WHAT THE TASK ASKS -
Give the count of lines in the data that include the string "cell", with no added remarks.

- - - - - - -

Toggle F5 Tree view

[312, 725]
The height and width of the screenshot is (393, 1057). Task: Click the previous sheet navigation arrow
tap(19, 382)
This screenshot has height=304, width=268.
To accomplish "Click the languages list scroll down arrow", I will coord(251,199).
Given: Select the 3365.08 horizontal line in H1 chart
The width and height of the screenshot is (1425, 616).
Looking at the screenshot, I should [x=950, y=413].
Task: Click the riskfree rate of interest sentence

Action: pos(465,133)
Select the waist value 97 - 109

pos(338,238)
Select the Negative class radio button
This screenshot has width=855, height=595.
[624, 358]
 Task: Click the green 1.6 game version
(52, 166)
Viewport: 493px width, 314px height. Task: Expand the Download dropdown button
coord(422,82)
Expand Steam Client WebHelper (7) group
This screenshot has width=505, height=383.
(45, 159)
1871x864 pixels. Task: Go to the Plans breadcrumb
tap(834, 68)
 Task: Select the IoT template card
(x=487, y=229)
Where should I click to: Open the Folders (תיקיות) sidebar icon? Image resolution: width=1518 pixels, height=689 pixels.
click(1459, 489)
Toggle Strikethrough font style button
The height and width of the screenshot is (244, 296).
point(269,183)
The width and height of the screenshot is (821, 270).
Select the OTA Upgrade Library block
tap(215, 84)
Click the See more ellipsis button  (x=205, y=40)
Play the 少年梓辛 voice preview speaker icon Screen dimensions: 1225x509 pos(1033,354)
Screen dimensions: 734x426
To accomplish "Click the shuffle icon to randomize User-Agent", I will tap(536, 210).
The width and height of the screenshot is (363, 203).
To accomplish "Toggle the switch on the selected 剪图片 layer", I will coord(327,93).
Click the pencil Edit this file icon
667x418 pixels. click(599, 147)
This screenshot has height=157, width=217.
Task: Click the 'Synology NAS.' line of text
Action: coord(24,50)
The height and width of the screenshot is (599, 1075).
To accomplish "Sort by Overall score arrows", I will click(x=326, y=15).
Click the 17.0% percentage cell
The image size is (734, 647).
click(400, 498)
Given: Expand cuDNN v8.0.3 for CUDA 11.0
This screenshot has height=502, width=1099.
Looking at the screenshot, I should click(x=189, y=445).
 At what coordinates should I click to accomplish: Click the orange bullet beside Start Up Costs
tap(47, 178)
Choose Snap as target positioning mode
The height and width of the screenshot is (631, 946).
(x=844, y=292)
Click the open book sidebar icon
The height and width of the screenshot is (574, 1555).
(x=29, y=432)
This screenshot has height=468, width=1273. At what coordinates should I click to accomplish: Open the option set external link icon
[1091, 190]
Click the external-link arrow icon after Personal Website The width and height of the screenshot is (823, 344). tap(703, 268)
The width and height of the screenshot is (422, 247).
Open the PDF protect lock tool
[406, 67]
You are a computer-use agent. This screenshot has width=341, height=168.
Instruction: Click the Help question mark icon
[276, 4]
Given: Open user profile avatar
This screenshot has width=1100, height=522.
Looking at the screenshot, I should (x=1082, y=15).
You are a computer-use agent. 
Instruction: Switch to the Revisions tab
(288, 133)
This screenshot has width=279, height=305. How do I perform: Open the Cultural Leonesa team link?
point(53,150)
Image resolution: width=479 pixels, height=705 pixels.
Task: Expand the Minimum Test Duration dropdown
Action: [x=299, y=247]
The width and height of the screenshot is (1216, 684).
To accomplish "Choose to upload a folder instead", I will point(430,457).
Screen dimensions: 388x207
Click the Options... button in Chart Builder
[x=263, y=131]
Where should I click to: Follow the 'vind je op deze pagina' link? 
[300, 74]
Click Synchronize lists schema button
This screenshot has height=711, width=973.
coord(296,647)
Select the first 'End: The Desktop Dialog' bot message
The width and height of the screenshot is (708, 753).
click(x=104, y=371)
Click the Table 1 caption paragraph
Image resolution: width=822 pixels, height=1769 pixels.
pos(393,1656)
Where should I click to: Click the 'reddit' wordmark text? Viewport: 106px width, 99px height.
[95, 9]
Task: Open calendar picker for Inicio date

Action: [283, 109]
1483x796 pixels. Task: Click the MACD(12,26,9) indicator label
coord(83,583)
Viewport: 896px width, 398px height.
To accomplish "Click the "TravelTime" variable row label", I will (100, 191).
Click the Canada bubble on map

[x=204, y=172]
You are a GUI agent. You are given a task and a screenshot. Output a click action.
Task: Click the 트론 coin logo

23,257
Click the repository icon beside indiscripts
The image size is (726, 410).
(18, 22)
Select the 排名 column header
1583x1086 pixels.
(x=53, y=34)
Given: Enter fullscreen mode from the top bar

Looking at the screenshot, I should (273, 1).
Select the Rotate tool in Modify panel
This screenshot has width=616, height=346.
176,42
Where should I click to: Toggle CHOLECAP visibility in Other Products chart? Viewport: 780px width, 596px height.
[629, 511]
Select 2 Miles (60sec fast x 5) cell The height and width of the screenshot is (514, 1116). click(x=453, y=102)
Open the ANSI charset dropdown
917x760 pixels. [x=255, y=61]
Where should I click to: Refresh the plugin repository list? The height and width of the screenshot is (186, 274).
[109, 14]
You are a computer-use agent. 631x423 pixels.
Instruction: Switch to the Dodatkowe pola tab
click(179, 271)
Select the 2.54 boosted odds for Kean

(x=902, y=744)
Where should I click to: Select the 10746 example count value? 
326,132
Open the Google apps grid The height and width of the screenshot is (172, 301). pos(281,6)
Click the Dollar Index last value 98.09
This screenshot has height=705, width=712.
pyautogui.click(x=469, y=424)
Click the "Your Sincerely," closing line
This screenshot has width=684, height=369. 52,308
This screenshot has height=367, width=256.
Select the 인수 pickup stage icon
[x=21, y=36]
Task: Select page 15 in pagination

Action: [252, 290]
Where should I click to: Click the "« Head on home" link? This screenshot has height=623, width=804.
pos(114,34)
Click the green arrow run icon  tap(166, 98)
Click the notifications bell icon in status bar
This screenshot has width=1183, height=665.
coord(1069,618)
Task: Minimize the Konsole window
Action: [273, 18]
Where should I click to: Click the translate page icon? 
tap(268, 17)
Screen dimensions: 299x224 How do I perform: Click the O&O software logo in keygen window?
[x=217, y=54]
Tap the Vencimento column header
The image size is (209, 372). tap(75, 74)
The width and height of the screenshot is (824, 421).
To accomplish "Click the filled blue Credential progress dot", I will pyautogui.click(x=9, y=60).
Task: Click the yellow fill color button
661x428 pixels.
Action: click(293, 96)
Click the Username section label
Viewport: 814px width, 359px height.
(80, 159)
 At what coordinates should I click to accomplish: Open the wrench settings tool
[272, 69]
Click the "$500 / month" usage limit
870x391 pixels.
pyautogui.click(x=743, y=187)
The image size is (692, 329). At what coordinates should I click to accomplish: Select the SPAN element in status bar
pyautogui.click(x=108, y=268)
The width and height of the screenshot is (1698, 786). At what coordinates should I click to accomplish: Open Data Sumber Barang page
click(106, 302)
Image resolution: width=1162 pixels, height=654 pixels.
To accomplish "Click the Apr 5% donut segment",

- - - - - - -

ANSWER TO THE PROBLEM -
2